Arredamento e Design

Il futuro è artigiano grazie ai “maker”, i nuovi creatori che uniscono tradizione e tecnologia

La figura dell’artigiano alla mastro Geppetto è una caricatura sorpassata. Il futuro artigiano è tecnologico, preferisce definirsi “maker”, e unendo tradizione e tecnologia può portare l’innovazione nel made in Italy.

La trasformazione dell’artigianato passa attraverso la tecnologia e i “maker” (parola inglese che significa creatori), nuove figure di artigiani digitali che combinano il fare manuale con le tecnologie più attuali. Dare un nuovo valore alle competenze artigiane attraverso la tecnologia per attivare dinamiche di crescita originali: questa è una delle scommesse per il futuro dell’economia italiana sostenuta da Stefano Micelli, docente di economia e gestione delle imprese all’università Ca’ Foscari di Venezia, nel suo libro Futuro artigiano del 2014, grande successo editoriale oggi alla terza edizione.

Manufatto in vetro
La scommessa del nuovo artigianato: coniugare capacità manuale tradizione con know how tecnologico industriale © Patrizia Scarzella

Cos’è il futuro artigiano

Il libro espone la teoria che l’artigianato è l’uovo di Colombo per la crescita italiana. Micelli propone la virtuosa contaminazione tra lavoro artigiano e l’economia globale e la necessità di una “osmosi tecnica”, cioè il mescolare le abilità artigianali con le competenze industriali per uno sviluppo economico sostenibile per il futuro. Per molti anni l’artigianato e le professioni manuali sono state considerate come un retaggio del passato e che invece solo la ricerca tecnologica potesse condurci a disegnare il futuro. In realtà è l’unione, anziché la contrapposizione, dei due mondi a poter essere un potente acceleratore di innovazione, la chiave di volta di un cambiamento di rotta.
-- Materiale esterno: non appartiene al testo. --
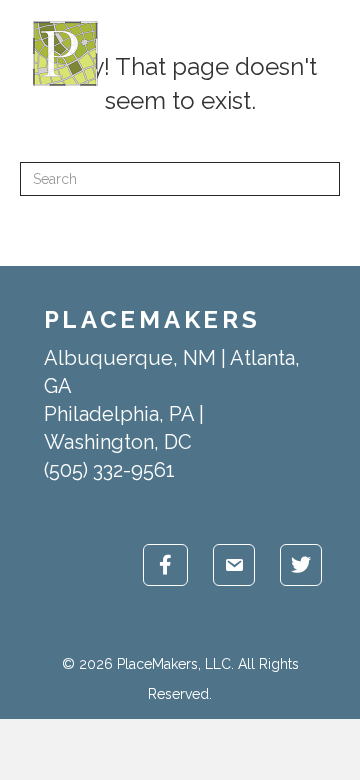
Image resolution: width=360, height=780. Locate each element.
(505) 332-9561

Oltre a rappresentare una grande risorsa, il mestiere dell’artigiano, secondo l’autore, è anche una scelta di vita appagante e da valorizzare.

I maker, nuove figure di artigiani evoluti

Produrre, riparare, riciclare oggetti fa parte della filosofia dei maker. Dal 2012 il movimento di questi artigiani che utilizzano le ultime tecnologie, fenomeno che si è sviluppato in molti paesi industrializzati, ha fatto la sua comparsa a Milano durante la Design week in più luoghi e con molteplici proposte di gruppi e associazioni che vogliono dare una forma concreta a questa realtà in crescita. “L’Italia è già la patria dei maker – afferma Micelli –, il problema è che non lo abbiamo realizzato. L’artigiano innova attraverso gli strumenti del suo lavoro, nuovi materiali e modi di lavorare. Il lavoro artigiano non è custodire acriticamente il passato, ma rinnovarsi nel tempo e accettare la sfida della tecnologia. Dire che siamo già il paese dei maker vuol dire scommettere sulla rete e sulle nuove tecnologie in generale. Significa dire che i nostri artigiani sono i protagonisti di una nuova rivoluzione industriale centrata su una diversa idea di lavoro e di valore”.

Shuji Nakagawa, cestello in legno
Nuovo impulso economico attraverso le tecnologie digitali e la visibilità in rete per gli oggetti realizzati con tecniche manuali antiche come quelli di Shuji Nakagawa, artigiano giapponese del legno © Hands on design

Capacità manuale e conoscenza tecnologica

Coniugare grande qualità e capacità manifatturiera artigianale con conoscenza, o “know how” in inglese, delle tecnologie e processi di produzione industriale è anche nel dna delle nostre piccole e medie imprese, di quelle tipiche “fabbriche” che hanno creato il fenomeno del design italiano tanto apprezzato nel mondo.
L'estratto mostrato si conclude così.